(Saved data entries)
------

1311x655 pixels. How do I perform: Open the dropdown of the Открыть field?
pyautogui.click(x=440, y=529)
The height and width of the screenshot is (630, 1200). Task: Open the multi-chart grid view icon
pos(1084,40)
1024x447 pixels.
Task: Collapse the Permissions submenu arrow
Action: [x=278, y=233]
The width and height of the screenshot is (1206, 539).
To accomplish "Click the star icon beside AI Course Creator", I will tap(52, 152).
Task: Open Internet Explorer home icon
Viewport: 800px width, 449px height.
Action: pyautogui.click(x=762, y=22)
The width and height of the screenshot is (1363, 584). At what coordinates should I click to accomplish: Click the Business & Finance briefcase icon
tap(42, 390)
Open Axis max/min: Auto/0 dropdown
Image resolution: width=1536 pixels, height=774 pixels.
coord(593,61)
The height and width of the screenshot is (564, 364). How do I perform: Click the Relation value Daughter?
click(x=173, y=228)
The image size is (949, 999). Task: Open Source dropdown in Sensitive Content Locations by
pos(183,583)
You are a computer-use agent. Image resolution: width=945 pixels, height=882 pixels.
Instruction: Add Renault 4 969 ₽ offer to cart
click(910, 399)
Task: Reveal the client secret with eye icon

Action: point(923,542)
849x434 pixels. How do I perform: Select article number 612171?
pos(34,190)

------

INSTRUCTIONS FOR THE TASK »
The records above should be printed in full, exactly as they appear.

TASK SOLUTION »
1311x655 pixels. How do I perform: Open the dropdown of the Открыть field?
pyautogui.click(x=440, y=529)
The height and width of the screenshot is (630, 1200). Task: Open the multi-chart grid view icon
pos(1084,40)
1024x447 pixels.
Task: Collapse the Permissions submenu arrow
Action: [x=278, y=233]
The width and height of the screenshot is (1206, 539).
To accomplish "Click the star icon beside AI Course Creator", I will tap(52, 152).
Task: Open Internet Explorer home icon
Viewport: 800px width, 449px height.
Action: pyautogui.click(x=762, y=22)
The width and height of the screenshot is (1363, 584). At what coordinates should I click to accomplish: Click the Business & Finance briefcase icon
tap(42, 390)
Open Axis max/min: Auto/0 dropdown
Image resolution: width=1536 pixels, height=774 pixels.
coord(593,61)
The height and width of the screenshot is (564, 364). How do I perform: Click the Relation value Daughter?
click(x=173, y=228)
The image size is (949, 999). Task: Open Source dropdown in Sensitive Content Locations by
pos(183,583)
You are a computer-use agent. Image resolution: width=945 pixels, height=882 pixels.
Instruction: Add Renault 4 969 ₽ offer to cart
click(910, 399)
Task: Reveal the client secret with eye icon

Action: point(923,542)
849x434 pixels. How do I perform: Select article number 612171?
pos(34,190)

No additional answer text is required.